We also express our sincere appreciation to Jocelyn Corbett and Mahlet Getachew at PolicyLink, who contributed to the recommendations included in this analysis. Furthermore, we are thankful to Jennifer Tran at PolicyLink and Amanda Lawson for their editing, Michelle Huang at PolicyLink for managing online publication, and Edward-Michael Muña, formerly of the USC Equity Research Institute, for earlier project management efforts. Your collective efforts have been instrumental in shaping this research.
Endnotes
1 Bay Area Equity Atlas analysis of American Community Survey microdata from IPUMS USA.
2 Black workers’ higher representation in part-time work may reflect ongoing disparities in access to quality jobs but may also result from the rise of the gig economy. While gig work may offer some flexibility and supplemental income, it can reinforce economic vulnerabilities as it often lacks the stability, benefits, and protections associated with quality full-time work.

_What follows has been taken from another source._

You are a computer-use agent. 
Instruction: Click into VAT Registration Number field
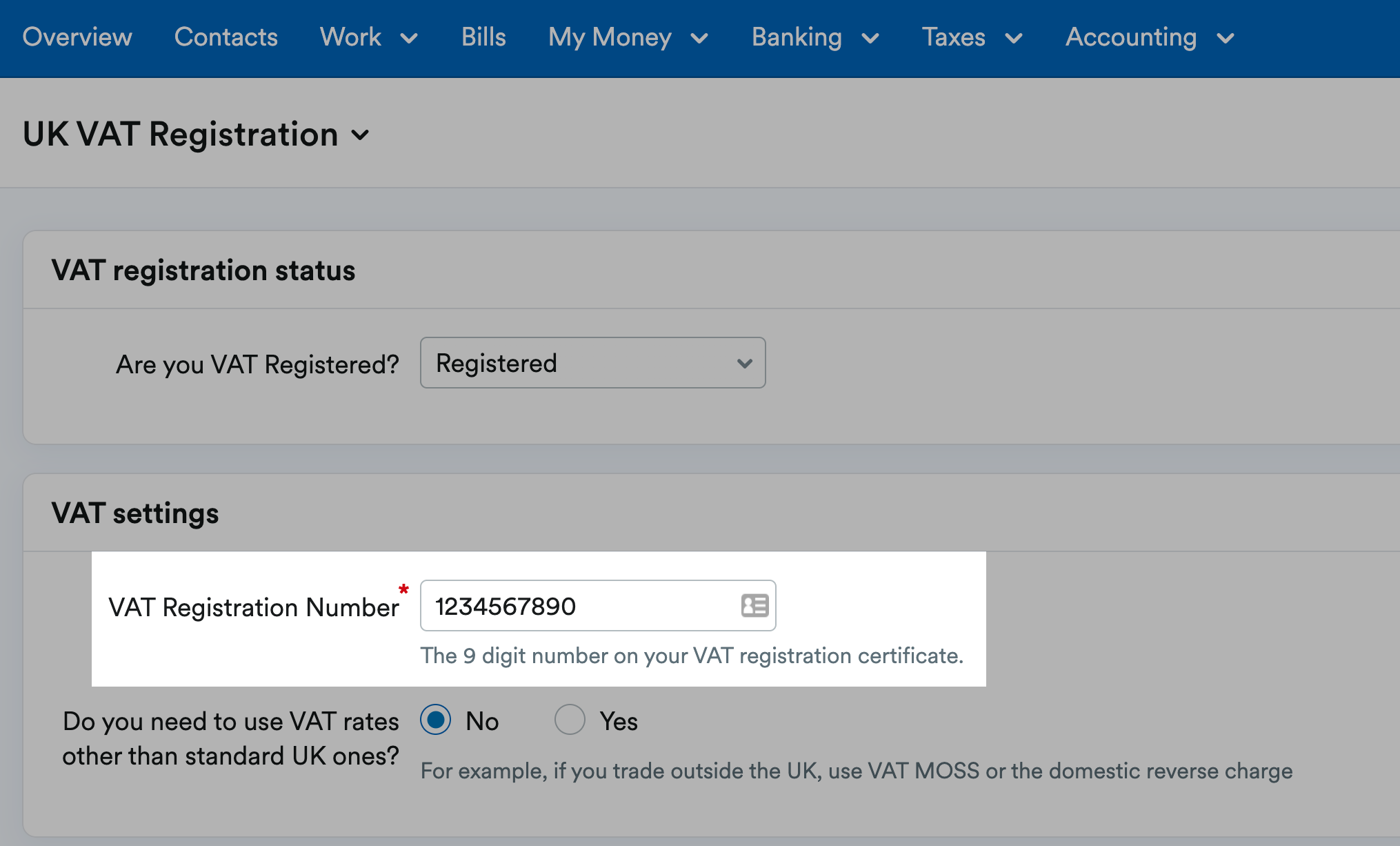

3 The city’s Black unemployment rates have been exceptionally high for over a decade, and a 2017 Brookings study showed that the city’s Black unemployment rate was one of the highest among major US cities. More research is necessary to determine the precise factors behind this disparity. However, it is possible that the previous waves of Black displacement from the city have left a smaller population with a greater share of residents living under extreme economic conditions in an increasingly expensive city. For instance, the homelessness rate for Black people in San Francisco is over six times higher than the overall rate. While many unhoused people are employed, housing instability can make it difficult for residents to find and keep jobs.
4 For these particular figures, “Black” refers to residents who only identify as Black and not as Latinx/Hispanic or any other racial/ethnic identities.